Provided passage
---

Bookstores and libraries are where I have always felt the most at home and I really love to read, so it was no surprise that when I went to college I decided to major in English Literature. What was a surprise, though, were the things people say to me when they find out my major.

These things inspired me to create the following list of things you should never say to an English major.

1. "Oh, so you want to be a teacher?"

When I first started telling people I wanted to major in English, I was so surprised when people would automatically assume I wanted to be a teacher. Now, it's a question I prepare myself for every time someone asks what my major is. This question is typically followed up by an awkward no and me trying to explain to people that I want to go into publishing. This question bothers me the most because the awkwardness of the entire situation would be completely avoidable if people simply asked me why I choose my English major instead.

2. "It must be nice not having real exams."

When final exam time rolls around this is something I hear all the time. Honestly, as someone who tests poorly under exam pressure, I do think it is great not having to take tests. But that doesn't mean I'm not expected to show what I have learned in other ways. Yes, it is great not having to spend my time cramming for an exam; but the time that other students spend studying, English majors spend writing essays. Having five or six essays to write in the span of a single week isn't always a cake walk.

3. "Why don’t you do something in math or science? You’d make more money."

Just because it would mean a bigger salary doesn't mean I should change my major. When I choose English Literature as my major, I did so because it makes me happy. Maybe I would make more money, but knowing I would hate my major and future career isn't worth a larger salary in my personal opinion.

4. "Wow, that must be such an easy major."

Sure I don't have to memorize the periodic table or a bunch of equations, but that doesn't make my English major lesser than any stem major. While my coursework may be a little different, professors expect the best out of our work just the same. For example, an essay for an upper-level English class is going to be held to a different standard than the essays written in a Biology class.

5. "What are you going to do with that major?"

This question is one I get all the time. It's not that I mind telling people what my plans are after graduation that makes me dread this answer, but it's almost always just the way that people present the question. People always feel entitled to judge my major because they think that it is useless and that it has no application in the real world. These people don't realize that there are a countless amount of careers you can have when you major in English.

Hopefully the next time someone tells you that their major is in English you are able to avoid making some of the above statements. Give us the opportunity to explain why we choose our major, rather than approaching the topic with instant judgment. Instead, ask us questions about our major, like any other major, and give us the opportunity to talk about what we're passionate about.

---

The data
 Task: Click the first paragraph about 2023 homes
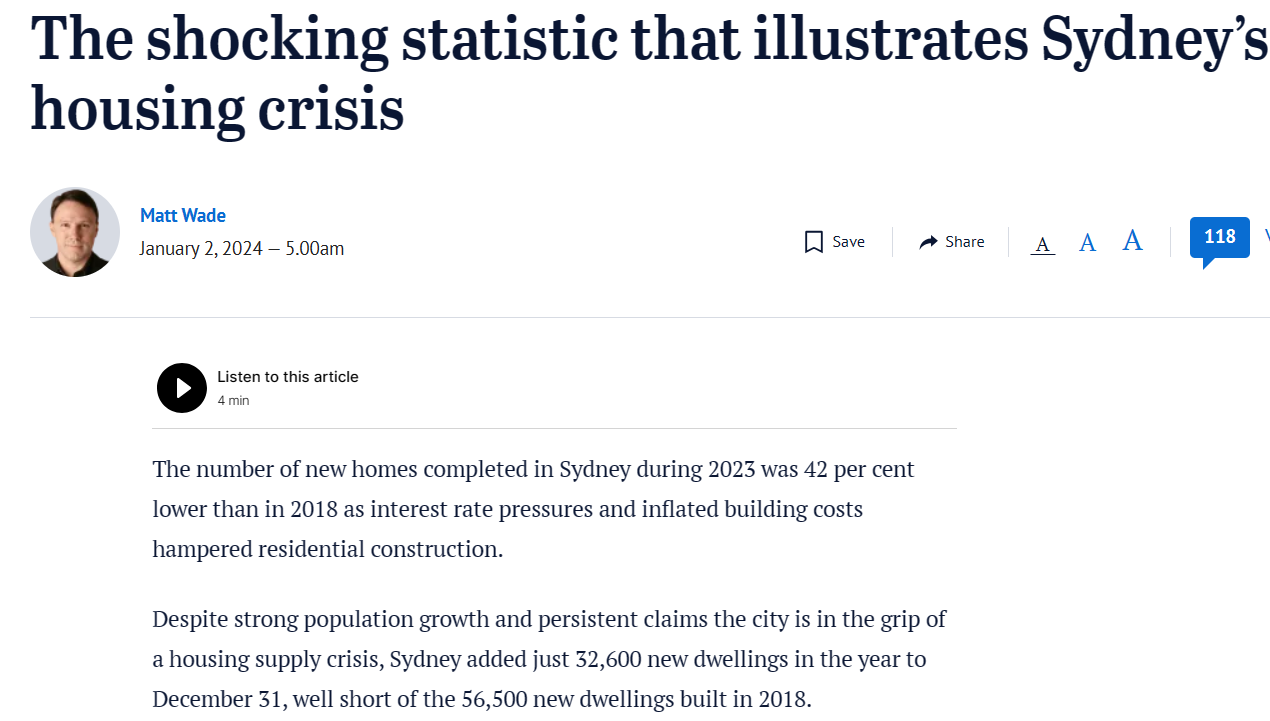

---

Task to carry out
Please reproduce the piece on what not to say to English majors word for word, starting at "When final exam" and ending at "a cake walk.". The material comes from a different source than the text.

Response for this exercise
When final exam time rolls around this is something I hear all the time. Honestly, as someone who tests poorly under exam pressure, I do think it is great not having to take tests. But that doesn't mean I'm not expected to show what I have learned in other ways. Yes, it is great not having to spend my time cramming for an exam; but the time that other students spend studying, English majors spend writing essays. Having five or six essays to write in the span of a single week isn't always a cake walk.